Penanggalan karbon membuktikan bahwa kayu-kayu tersebut telah terkubur selama hampir empat milenium. Spektroskopi inframerah dan pemindaian mikroskop elektron menunjukkan bahwa ia telah mempertahankan sebagian besar karbon yang diambil dari atmosfer selama masa hidupnya.
Menurut makalah tersebut, kayu gelondongan mengandung sekitar 5% lebih sedikit karbon dibandingkan kayu gelondongan modern yang dipanen dari spesies pohon yang sama, meskipun perbedaan lingkungan tempat tumbuhnya pohon modern dan kuno dapat mempengaruhi jumlah tersebut.
Penemuan ini merupakan bukti konsep brankas kayu, kata para ilmuwan. Meskipun kehidupan tumbuhan dapat menyerap karbon di atmosfer – melepaskan miliaran ton karbon dioksida setiap tahun – sebagian besar dengan cepat dikembalikan ke atmosfer ketika tanaman membusuk atau terbakar. Para penulis percaya bahwa penguburan pohon dalam skala besar dapat mengubah hal tersebut – berpotensi mengimbangi hampir sepertiga emisi bahan bakar fosil tahunan kita.

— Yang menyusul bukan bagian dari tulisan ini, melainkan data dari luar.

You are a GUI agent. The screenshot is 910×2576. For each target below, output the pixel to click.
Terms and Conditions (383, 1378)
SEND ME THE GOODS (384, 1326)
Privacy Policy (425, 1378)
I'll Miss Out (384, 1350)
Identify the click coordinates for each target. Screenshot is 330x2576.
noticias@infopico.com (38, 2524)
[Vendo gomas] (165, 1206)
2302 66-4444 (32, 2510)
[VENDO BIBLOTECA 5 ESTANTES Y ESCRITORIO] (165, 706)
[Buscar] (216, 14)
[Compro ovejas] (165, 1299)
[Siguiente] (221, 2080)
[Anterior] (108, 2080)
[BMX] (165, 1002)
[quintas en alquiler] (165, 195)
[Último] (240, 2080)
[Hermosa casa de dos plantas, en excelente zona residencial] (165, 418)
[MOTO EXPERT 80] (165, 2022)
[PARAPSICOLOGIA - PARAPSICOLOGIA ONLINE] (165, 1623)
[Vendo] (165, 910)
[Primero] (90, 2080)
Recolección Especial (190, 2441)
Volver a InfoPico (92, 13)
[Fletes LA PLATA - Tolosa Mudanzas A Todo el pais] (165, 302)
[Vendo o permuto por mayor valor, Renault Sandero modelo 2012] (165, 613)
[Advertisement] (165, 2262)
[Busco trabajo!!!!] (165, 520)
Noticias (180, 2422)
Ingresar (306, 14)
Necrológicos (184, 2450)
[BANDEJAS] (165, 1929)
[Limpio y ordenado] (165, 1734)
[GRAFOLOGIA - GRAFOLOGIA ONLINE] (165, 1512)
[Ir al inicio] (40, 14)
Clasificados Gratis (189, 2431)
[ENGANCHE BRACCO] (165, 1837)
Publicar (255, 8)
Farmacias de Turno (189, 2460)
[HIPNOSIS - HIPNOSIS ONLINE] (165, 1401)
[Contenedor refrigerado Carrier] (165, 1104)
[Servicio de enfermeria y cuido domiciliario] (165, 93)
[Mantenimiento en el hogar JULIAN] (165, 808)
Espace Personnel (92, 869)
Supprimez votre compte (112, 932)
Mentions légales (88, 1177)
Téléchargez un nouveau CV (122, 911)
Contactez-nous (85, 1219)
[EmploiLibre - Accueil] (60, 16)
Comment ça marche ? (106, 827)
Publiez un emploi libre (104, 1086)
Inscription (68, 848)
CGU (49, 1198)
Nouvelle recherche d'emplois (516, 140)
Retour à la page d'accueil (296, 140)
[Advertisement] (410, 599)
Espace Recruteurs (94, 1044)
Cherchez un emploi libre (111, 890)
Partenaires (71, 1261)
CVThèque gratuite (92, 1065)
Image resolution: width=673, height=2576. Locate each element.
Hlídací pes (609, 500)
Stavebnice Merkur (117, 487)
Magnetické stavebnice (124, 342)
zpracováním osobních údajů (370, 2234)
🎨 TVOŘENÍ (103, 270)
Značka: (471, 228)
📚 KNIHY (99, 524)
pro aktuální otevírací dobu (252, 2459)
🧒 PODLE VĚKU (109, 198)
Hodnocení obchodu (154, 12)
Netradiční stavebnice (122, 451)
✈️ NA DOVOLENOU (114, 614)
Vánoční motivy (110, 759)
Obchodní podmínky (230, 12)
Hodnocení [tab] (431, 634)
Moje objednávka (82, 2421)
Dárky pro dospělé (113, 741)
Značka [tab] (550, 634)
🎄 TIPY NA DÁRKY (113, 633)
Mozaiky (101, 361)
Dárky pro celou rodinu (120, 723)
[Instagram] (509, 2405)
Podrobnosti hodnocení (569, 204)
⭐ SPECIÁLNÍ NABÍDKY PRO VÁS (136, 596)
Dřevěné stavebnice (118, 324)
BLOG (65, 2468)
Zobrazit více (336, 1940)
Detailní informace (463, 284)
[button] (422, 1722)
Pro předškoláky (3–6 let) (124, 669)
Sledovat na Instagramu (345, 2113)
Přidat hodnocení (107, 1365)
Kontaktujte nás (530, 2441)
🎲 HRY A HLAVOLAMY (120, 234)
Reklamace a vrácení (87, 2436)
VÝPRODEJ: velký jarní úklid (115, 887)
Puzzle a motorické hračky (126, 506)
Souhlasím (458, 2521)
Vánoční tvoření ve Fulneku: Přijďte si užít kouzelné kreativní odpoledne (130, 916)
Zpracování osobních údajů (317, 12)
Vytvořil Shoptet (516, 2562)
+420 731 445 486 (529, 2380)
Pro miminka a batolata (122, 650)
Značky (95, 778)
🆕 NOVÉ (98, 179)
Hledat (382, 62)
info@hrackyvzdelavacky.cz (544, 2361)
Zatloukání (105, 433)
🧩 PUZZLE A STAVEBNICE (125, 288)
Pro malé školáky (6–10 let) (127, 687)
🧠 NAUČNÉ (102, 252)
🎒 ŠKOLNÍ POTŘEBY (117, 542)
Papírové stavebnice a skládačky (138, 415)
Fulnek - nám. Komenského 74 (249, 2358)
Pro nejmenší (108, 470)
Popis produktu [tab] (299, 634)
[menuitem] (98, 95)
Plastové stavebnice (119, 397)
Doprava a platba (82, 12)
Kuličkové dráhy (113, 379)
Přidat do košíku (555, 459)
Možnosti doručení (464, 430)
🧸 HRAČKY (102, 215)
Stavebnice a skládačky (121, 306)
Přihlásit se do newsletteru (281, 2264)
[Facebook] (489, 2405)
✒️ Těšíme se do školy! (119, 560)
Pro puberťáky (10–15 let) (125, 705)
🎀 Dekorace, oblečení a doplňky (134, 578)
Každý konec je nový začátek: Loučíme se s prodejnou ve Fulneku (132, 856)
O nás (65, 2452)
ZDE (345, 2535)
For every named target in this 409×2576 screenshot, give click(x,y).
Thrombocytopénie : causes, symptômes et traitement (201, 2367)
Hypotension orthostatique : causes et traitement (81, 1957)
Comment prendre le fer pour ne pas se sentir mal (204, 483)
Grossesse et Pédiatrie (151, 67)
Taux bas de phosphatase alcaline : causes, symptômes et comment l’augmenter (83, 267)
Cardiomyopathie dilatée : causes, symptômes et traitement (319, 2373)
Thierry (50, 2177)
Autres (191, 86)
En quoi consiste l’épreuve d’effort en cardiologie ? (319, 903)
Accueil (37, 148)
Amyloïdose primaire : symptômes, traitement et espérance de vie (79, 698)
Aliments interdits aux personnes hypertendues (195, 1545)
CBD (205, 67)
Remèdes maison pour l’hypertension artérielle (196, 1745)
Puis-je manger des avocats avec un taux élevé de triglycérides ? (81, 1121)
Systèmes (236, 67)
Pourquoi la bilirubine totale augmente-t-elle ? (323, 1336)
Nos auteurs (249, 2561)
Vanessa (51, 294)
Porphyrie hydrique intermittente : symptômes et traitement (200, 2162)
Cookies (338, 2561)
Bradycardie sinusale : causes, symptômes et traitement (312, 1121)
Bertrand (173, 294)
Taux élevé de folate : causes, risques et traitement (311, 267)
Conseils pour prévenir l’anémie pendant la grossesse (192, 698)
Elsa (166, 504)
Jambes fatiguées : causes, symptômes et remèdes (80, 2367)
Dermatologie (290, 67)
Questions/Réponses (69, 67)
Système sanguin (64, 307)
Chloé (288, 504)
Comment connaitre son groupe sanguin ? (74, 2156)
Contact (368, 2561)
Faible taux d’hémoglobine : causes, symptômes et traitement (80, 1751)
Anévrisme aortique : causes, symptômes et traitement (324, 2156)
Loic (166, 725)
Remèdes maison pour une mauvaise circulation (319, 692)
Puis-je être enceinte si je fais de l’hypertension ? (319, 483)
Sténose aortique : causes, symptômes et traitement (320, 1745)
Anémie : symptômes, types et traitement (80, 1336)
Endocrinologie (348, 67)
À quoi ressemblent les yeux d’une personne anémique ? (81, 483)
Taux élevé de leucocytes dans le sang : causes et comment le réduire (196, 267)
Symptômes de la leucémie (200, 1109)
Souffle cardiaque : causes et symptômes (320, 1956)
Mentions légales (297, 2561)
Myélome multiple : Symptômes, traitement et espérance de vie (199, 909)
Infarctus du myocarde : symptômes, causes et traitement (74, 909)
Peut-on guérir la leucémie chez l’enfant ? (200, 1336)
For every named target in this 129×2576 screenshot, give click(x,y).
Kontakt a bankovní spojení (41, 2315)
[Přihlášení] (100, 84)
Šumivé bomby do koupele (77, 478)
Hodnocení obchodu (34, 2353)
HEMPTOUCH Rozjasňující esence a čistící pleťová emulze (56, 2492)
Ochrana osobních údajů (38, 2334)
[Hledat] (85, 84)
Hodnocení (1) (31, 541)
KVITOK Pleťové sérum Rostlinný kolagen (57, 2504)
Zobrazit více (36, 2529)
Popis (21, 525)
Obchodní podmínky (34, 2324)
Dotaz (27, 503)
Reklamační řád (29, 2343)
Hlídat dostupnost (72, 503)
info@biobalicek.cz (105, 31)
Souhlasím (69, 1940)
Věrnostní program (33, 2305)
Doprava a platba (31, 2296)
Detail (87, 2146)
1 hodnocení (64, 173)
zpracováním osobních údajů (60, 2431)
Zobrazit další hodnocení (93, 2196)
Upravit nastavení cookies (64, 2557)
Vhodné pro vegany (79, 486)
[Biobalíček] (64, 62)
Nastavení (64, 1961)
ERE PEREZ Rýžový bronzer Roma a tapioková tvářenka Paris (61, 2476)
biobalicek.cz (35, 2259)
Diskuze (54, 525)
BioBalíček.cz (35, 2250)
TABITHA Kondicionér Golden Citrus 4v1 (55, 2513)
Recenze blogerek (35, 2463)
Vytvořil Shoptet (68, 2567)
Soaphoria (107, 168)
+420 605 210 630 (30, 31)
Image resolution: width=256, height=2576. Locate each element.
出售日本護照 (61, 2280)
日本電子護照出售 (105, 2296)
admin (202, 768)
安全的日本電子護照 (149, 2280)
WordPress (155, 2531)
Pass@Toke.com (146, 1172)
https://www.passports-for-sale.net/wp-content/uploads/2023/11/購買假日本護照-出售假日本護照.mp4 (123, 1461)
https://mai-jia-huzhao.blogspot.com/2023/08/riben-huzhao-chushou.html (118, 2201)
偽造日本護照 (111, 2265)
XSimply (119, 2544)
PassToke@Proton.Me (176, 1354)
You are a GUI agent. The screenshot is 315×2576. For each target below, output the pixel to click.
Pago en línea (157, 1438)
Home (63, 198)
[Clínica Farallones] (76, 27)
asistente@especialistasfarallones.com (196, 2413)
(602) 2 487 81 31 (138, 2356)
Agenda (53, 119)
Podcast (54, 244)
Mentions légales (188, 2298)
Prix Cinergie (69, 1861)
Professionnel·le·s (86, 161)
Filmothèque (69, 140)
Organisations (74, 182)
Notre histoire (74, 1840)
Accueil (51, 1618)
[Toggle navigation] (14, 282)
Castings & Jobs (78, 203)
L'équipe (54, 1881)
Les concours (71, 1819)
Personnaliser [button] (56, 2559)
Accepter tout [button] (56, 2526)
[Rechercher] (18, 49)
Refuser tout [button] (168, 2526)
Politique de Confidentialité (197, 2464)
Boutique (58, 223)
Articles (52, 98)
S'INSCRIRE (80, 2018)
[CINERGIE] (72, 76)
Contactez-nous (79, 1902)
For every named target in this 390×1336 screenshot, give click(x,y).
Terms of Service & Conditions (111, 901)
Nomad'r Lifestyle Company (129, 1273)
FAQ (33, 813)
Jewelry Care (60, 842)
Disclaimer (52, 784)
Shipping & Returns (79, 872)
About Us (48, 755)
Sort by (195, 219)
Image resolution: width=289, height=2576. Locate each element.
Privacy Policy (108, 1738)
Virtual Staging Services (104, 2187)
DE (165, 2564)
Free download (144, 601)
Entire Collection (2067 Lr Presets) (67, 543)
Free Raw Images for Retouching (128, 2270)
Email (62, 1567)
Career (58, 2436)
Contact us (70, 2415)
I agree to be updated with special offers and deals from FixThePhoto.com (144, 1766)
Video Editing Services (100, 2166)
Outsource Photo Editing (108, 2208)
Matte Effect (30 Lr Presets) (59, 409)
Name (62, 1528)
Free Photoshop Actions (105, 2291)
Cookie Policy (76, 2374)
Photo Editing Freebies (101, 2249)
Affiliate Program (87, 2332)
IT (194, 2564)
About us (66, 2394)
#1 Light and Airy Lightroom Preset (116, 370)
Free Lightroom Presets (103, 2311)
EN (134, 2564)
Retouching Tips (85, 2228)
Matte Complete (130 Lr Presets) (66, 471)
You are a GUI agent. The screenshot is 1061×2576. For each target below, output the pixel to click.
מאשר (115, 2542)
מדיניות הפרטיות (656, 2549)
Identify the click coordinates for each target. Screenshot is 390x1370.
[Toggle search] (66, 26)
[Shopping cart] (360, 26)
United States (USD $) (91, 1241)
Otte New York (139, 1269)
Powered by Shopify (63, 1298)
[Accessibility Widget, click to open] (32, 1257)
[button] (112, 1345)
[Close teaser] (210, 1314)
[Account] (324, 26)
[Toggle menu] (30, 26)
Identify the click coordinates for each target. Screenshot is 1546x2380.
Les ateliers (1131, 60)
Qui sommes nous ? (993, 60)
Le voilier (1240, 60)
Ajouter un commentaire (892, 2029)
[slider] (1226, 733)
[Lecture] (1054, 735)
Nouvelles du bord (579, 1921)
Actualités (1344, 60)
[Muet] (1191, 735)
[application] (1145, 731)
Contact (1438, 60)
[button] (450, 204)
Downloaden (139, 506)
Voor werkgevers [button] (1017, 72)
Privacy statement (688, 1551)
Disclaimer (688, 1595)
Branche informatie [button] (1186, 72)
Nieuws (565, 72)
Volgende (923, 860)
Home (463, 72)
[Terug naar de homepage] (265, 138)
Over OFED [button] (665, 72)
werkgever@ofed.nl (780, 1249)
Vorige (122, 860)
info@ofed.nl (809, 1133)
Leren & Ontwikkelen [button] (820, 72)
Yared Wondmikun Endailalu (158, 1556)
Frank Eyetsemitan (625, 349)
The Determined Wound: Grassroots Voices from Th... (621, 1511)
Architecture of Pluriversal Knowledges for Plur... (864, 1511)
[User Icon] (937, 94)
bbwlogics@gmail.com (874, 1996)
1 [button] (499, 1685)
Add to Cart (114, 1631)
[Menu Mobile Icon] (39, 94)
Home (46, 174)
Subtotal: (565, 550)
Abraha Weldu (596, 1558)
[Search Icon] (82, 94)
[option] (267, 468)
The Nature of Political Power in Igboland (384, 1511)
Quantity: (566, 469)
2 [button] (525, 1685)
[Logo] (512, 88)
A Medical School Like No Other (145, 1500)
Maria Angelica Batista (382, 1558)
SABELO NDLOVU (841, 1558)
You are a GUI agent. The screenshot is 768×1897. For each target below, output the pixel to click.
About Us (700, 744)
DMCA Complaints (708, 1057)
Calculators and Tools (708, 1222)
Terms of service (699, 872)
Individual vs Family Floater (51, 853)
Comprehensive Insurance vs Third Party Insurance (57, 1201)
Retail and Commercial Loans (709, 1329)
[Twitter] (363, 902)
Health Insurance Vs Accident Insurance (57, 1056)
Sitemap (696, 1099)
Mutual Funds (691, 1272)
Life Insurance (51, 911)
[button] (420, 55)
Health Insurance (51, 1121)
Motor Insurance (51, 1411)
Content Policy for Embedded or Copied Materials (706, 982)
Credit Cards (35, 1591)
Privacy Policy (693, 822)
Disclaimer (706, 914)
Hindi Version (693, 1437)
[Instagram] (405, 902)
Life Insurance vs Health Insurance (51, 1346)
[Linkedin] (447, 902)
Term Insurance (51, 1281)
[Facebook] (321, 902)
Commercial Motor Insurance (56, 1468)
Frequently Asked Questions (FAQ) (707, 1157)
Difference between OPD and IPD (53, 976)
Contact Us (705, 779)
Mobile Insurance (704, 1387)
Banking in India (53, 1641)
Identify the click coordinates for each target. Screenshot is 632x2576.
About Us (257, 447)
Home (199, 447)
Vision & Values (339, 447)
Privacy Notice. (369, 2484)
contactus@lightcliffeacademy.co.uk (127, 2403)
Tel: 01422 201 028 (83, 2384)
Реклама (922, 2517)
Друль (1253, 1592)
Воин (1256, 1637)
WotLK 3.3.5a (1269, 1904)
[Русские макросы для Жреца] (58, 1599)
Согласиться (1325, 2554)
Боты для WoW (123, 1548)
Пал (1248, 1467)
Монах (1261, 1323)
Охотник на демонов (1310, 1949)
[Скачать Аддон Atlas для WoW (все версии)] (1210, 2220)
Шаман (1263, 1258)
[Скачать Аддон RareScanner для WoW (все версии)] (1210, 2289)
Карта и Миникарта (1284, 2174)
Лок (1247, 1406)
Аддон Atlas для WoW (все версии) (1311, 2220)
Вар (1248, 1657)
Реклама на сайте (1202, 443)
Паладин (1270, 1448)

Mereka berpendapat bahwa limbah kayu dari pepohonan perkotaan dan hutan yang dikelola dapat dialihkan ke gudang kayu dengan relatif mudah dan hemat biaya. Tanah liat tersebar luas, kata Zeng, dan lokasi tersebut dapat digunakan kembali untuk pertanian atau pertanian tenaga surya setelah kayunya ditanam.
Zeng telah menyelesaikan beberapa proyek percontohan melalui perusahaannya Penguncian Karbon. Perusahaan lain juga memanfaatkan teknologi ini — sebuah perusahaan yang sebagian didanai oleh Bill Gates adalah penanaman kayu di gurun Nevada. Dan peneliti telah menyarankan menanam tanaman yang tumbuh cepat seperti rumput untuk menyerap karbon juga.